How many times have you asked yourself that question before leaving the house, or worse, when returning home? How many times a day do those of you in your 30s or 40s forget what you were going to say, or find yourself grasping for a word you know but can't quite pluck off the tip of your tongue?
Martha Weinman Lear ponders these and other troubling memory issues in her new book Where Did I Leave My Glasses? The What, When, and Why of Normal Memory Loss (Wellness Central, 245 pages, $22.99).
Baby boomers — many of whom are caring for parents with Alzheimer's and other types of dementia — are especially worried about their forgetfulness. Lear's research brings on some good news: It's all very normal and there are ways to combat it. Here's a few examples of normal memory loss and worrisome behavior:
Normal: You often misplace things. Worrisome: You constantly misplace things and may blame other people.

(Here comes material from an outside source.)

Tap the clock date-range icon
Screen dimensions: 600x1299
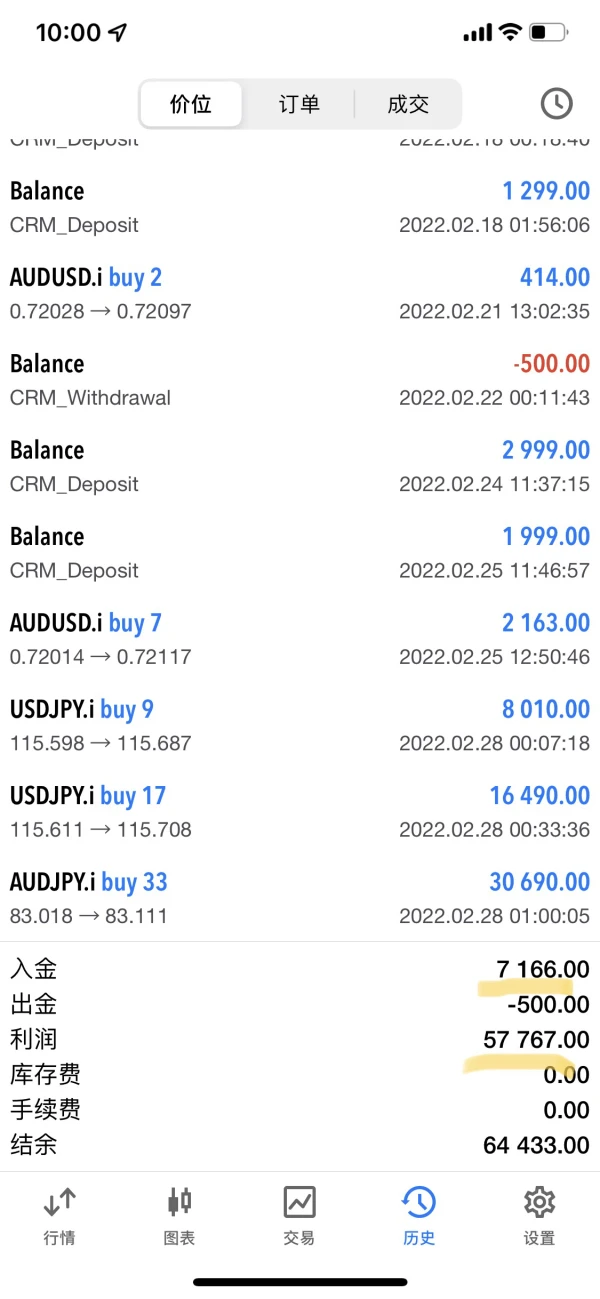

Normal: You forget what the social plans are and ask, "What did you say we are doing tonight?" Worrisome: A half-hour later, you ask again.
Normal: Occasionally you forget where you parked the car. Worrisome: You often forget where you parked the car and sometimes forget a familiar route.
Lear's research included talking to doctors, scientists, psychologists and plain ordinary folks like you and me, and she writes in plain English and with plenty of humor. Anyone worried about their "senior moments" will feel better after reading even one chapter.